▸ **Instructions**:
**1)** From the blog post below, quote the passage from "my name for" up to and including "confirmed the diagnosis.".
**2)** Answer these questions using the blog post below:
(a) What condition did the urologist suspect Jeremy might have?
(b) Where was the bloodwork to be done?
(c) What other name does the post give for embryo adoption?

▸ **Page text**:
******************************

Wednesday, October 27, 2010

story behind the blog. part one.

my name for this blog was deliberate. chance. what are the chances (that we would be in this situation)? what are the chances (that will come of this situation)? the unknowns are mind blowing at times. but truly i do have hope and wonder for how our story will continue.

so how did we get here?

on my birthday, two years ago, Jeremy and I visited a urologist who broke the news and indicated his suspicion that Jeremy may have a condition called Klinefelter Syndrome. His sperm count was ZERO and bloodwork was to be done at Mayo Clinic to examine the keryotype of his DNA to confirm the suspicion. We were referred to a genetic specialist and an endocrinologist for further medical care following the results which confirmed the diagnosis.

prior to the visit with the urologist, we had visited the fertility clinic (where i would later go through the IUI process) for the original semen analysis, per recommendation of my OB-GYN. (count, already 5 doctors on the case, each with their respective staff... so many people). my fertility doc gave us the initial alternatives for conceiving a child, suggesting both the sperm donor list, and "snowflakes" (embryo adoption), planting those seeds in our minds (or... my mind anyway). the genetic specialist spoke to us of adoption and asked if there might be a suitable family sperm donor, in the case we might want to pursue a pregnancy. our quick reaction was "no way", and our focus became learning about adoption.

those initial many months seem like a blur. we were determined to walk boldly through the process and not wallow in the dark pit of grief and fear and pain. i remember feeling very connected with jeremy in our determination, but very alone in my own personal moments of sadness and loss. i tried very hard to be courageous, to not "blame" the feeling of emptiness on his biology. to find some kind of humor and wonder in the fact that God had put me (ME, the one who only ever wanted to get married and have lots of babies) with this man who was... sterile. I would cry myself to sleep.

we kept busy attending informational meetings, workshops, reading info packets on different adoption options, but we were blown in lots of directions (mostly by our own indecision i suppose), never seeming to get anywhere (still feels like that somehow!), and i was having a very hard time with the apparent fact that i would never have a pregnancy. still full of grief.

******************************

▸ **Supplied entries**:
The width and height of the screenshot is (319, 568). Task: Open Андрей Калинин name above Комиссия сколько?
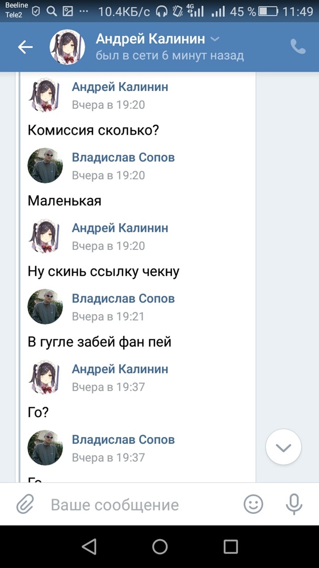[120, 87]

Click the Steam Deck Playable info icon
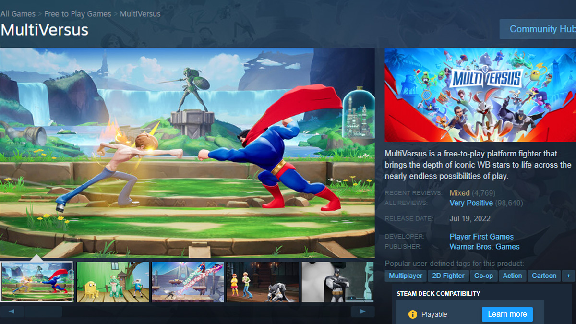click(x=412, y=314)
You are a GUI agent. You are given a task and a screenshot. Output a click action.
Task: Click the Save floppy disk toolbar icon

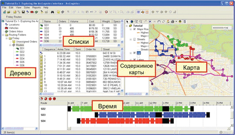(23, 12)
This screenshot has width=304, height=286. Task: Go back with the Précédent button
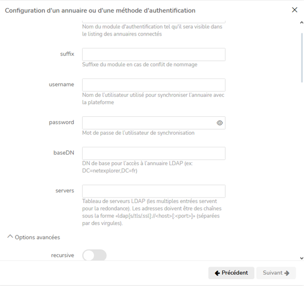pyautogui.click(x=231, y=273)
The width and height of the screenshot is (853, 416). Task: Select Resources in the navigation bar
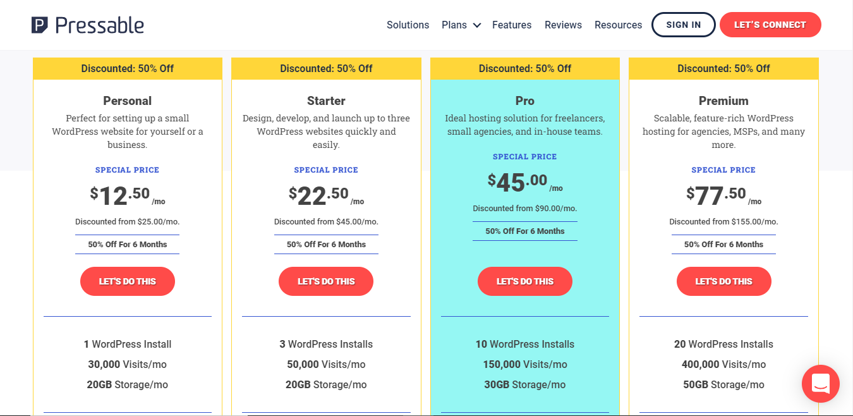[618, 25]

******************************

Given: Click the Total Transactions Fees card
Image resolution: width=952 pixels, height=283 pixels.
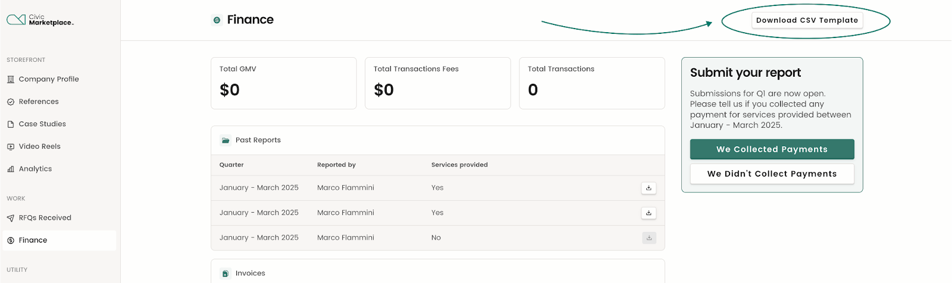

******************************

▸ **Solutions in order**:
**1)**
my name for this blog was deliberate. chance. what are the chances (that we would be in this situation)? what are the chances (that will come of this situation)? the unknowns are mind blowing at times. but truly i do have hope and wonder for how our story will continue.

so how did we get here?

on my birthday, two years ago, Jeremy and I visited a urologist who broke the news and indicated his suspicion that Jeremy may have a condition called Klinefelter Syndrome. His sperm count was ZERO and bloodwork was to be done at Mayo Clinic to examine the keryotype of his DNA to confirm the suspicion. We were referred to a genetic specialist and an endocrinologist for further medical care following the results which confirmed the diagnosis.

**2)**
(a) Klinefelter Syndrome
(b) Mayo Clinic
(c) "snowflakes"